-- Problem requirements --
Find the lines in the records below that contain "Back", and report each of them.

►

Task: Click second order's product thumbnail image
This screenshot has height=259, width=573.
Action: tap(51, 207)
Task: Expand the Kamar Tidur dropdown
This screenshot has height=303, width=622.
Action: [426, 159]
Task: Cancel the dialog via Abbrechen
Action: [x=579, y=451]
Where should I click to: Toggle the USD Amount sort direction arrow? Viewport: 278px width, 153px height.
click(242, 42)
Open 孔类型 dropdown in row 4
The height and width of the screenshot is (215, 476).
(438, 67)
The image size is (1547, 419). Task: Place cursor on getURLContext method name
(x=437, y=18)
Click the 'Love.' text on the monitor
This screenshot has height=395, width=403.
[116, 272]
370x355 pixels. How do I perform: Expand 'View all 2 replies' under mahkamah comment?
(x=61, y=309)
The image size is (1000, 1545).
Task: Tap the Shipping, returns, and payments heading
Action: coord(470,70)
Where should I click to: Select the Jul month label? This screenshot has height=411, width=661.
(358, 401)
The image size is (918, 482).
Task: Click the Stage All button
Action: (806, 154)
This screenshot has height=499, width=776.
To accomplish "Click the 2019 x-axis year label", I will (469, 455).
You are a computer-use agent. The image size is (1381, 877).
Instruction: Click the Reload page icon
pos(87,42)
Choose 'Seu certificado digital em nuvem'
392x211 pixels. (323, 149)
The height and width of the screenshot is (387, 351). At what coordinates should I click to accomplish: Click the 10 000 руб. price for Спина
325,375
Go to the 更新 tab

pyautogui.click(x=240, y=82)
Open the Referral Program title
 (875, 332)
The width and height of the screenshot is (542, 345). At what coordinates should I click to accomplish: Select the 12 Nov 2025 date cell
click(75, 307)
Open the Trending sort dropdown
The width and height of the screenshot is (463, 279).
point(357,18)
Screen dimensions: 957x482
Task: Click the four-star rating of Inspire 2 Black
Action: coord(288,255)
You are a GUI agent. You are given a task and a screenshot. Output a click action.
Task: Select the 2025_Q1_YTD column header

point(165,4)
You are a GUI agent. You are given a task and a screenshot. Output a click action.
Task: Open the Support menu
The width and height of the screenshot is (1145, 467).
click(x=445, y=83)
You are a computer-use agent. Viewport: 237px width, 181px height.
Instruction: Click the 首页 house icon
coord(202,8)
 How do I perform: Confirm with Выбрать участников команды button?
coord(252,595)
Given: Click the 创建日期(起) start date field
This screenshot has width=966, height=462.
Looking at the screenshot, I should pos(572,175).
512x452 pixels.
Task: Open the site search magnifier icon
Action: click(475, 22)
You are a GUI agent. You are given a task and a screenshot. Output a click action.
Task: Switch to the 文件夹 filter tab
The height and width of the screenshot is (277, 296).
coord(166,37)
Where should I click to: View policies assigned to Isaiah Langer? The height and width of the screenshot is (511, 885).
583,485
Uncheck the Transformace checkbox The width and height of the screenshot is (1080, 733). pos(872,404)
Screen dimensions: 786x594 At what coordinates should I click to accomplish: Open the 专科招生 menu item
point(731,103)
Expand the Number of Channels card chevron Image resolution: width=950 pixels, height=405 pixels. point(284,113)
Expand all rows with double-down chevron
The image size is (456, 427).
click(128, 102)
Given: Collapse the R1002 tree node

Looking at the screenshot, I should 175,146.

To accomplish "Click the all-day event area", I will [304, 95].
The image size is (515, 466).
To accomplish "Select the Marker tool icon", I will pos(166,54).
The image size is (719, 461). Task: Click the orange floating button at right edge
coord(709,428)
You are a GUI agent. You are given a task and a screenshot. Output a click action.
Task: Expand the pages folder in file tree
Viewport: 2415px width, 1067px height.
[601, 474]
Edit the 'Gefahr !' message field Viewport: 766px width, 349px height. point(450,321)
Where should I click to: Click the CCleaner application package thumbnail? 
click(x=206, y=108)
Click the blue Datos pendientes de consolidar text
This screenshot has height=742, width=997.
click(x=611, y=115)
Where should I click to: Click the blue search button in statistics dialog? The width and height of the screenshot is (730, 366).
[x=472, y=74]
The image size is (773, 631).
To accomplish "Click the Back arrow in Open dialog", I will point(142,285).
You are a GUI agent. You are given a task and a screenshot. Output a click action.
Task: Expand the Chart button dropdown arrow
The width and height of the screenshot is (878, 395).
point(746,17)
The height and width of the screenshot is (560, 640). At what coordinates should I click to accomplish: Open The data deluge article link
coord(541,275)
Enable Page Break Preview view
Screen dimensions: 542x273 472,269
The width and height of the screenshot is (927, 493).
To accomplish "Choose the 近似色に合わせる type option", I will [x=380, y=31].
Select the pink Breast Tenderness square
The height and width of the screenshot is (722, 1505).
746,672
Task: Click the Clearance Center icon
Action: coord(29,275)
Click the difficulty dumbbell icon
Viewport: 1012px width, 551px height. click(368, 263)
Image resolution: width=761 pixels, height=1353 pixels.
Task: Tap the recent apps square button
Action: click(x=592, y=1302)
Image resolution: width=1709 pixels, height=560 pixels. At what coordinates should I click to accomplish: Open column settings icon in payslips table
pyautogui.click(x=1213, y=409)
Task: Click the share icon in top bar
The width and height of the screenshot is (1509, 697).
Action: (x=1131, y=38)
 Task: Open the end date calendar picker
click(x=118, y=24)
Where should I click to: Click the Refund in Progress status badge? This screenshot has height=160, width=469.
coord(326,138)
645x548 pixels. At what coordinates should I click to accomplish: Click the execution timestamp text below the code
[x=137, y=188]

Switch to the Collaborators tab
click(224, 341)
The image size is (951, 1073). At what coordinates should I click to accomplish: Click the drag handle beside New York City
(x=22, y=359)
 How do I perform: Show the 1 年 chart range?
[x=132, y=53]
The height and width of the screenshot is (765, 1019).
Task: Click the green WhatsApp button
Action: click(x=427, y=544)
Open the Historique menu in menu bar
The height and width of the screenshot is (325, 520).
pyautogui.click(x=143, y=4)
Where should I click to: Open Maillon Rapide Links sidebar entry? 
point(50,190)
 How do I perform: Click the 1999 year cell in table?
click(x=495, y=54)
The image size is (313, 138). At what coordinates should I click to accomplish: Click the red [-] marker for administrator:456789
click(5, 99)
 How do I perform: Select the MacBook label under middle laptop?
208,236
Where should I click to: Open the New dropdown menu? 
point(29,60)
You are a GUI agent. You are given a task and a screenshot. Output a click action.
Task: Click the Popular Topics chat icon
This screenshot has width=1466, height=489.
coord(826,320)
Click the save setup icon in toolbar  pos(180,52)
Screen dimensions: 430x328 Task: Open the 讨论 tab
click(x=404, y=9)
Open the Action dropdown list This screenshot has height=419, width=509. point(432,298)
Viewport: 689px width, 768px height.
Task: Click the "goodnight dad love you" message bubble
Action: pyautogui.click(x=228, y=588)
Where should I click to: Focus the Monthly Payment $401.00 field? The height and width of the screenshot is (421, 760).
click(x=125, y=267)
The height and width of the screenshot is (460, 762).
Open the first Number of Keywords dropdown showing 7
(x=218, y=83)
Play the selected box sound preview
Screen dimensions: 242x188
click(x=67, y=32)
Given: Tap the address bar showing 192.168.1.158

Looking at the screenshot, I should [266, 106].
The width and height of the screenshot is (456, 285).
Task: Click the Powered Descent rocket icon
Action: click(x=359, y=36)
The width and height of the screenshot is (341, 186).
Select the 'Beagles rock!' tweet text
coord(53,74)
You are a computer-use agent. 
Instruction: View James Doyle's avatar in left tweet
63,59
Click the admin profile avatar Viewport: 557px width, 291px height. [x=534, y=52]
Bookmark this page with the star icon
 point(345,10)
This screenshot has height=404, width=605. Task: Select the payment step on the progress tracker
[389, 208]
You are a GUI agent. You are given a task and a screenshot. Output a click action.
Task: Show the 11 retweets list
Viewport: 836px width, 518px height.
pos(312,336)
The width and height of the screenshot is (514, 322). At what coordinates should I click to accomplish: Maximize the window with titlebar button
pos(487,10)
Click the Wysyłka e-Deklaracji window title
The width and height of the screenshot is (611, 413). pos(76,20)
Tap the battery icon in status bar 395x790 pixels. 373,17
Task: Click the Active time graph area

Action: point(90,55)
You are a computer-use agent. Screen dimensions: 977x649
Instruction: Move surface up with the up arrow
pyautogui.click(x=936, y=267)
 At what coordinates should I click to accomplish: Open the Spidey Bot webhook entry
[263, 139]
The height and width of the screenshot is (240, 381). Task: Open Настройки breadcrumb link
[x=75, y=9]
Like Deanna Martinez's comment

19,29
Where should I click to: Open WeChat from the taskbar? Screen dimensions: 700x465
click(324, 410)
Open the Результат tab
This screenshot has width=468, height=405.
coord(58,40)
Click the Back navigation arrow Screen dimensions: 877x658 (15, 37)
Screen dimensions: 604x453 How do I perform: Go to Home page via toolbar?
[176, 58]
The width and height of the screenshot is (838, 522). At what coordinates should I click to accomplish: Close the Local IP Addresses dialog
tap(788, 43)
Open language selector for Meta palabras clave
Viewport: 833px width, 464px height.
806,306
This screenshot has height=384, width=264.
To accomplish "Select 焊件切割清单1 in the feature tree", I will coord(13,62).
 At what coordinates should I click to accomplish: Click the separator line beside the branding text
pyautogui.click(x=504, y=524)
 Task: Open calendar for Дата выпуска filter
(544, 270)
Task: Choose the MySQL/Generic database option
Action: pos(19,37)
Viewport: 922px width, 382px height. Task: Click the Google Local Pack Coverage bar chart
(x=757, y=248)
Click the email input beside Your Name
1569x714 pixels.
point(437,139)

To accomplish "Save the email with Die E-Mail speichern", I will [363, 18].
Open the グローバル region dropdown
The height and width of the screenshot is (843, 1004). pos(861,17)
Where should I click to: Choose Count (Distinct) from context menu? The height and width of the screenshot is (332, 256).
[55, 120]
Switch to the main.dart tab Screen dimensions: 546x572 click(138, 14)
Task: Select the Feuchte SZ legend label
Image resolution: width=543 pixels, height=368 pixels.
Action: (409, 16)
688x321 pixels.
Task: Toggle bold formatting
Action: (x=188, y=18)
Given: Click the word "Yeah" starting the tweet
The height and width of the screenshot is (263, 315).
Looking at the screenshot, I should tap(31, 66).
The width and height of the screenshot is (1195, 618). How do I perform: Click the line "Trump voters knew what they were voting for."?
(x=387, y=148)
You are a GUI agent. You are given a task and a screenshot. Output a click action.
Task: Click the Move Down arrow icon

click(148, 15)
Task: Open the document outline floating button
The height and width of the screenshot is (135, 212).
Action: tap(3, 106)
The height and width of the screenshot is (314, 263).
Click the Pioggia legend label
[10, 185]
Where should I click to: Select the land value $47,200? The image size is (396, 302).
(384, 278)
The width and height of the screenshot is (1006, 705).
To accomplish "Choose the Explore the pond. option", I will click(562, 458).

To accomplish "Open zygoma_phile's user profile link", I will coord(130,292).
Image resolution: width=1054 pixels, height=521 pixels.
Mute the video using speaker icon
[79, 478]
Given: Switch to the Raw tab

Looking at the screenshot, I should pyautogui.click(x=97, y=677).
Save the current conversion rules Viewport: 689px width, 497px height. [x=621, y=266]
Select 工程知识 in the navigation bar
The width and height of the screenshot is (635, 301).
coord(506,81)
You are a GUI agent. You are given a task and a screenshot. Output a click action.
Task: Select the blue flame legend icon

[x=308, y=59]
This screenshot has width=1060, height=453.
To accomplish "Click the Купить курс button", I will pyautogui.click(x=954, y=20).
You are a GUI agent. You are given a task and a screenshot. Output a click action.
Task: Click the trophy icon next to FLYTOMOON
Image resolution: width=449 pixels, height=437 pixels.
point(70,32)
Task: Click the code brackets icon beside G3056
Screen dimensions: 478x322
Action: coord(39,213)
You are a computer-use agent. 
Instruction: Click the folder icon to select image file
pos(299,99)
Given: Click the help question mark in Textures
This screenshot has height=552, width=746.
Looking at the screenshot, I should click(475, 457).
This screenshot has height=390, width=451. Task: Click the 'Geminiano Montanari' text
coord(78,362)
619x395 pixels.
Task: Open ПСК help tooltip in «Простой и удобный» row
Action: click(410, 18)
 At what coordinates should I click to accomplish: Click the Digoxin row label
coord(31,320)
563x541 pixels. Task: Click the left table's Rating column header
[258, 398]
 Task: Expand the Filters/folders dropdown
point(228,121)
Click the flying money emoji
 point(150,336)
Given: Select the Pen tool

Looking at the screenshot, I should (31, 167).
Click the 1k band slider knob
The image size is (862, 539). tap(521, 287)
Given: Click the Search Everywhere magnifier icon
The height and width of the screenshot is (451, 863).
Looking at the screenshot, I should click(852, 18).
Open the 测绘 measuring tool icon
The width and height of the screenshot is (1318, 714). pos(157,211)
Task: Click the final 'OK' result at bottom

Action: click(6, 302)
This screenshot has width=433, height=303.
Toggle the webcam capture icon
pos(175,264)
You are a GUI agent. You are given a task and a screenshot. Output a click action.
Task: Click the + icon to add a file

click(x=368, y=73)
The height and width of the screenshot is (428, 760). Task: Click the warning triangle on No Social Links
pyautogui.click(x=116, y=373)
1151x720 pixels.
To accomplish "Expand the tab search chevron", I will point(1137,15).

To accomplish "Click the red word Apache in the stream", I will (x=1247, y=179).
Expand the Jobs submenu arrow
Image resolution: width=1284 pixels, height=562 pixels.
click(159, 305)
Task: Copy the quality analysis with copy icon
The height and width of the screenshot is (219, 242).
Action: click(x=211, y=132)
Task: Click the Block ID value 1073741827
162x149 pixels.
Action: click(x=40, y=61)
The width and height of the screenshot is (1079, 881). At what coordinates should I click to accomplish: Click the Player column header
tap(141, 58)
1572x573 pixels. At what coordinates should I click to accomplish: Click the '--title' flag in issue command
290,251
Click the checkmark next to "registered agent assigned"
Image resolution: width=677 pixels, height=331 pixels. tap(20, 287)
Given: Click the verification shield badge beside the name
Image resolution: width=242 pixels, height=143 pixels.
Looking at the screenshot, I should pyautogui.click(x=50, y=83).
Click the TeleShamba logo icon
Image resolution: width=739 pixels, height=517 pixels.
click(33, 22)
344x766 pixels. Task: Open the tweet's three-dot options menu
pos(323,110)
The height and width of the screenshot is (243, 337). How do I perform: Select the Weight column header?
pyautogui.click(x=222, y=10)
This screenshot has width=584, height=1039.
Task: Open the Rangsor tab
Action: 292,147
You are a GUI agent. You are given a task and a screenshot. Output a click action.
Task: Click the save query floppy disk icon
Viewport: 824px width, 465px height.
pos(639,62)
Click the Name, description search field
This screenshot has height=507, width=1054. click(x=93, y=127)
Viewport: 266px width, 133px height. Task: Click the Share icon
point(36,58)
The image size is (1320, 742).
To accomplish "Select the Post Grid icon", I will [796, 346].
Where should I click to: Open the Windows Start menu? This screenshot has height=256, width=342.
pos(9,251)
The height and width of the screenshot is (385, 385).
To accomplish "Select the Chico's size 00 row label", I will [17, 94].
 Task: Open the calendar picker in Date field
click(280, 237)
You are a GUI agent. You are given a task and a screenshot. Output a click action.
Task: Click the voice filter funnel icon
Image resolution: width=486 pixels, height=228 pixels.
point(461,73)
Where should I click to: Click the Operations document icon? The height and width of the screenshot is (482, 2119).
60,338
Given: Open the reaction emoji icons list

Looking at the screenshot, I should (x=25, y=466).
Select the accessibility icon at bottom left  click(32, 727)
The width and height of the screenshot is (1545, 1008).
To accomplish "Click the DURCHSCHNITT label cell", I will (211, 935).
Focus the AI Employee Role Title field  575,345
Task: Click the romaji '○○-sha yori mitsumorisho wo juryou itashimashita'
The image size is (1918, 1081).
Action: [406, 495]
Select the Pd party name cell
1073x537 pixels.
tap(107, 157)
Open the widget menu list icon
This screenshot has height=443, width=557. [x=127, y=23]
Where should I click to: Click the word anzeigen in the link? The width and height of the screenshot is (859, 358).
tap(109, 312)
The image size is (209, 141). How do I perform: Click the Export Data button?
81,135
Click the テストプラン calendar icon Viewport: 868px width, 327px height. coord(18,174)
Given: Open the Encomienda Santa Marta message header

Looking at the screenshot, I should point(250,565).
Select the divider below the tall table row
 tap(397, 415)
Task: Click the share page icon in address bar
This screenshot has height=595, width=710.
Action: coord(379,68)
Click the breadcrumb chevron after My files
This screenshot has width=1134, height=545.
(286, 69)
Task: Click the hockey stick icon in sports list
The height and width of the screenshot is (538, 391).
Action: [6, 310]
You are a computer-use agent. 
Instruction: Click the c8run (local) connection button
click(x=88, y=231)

◄

-- Answer --
To accomplish "Click the Back arrow in Open dialog", I will point(142,285).
Click the Back navigation arrow Screen dimensions: 877x658 (15, 37)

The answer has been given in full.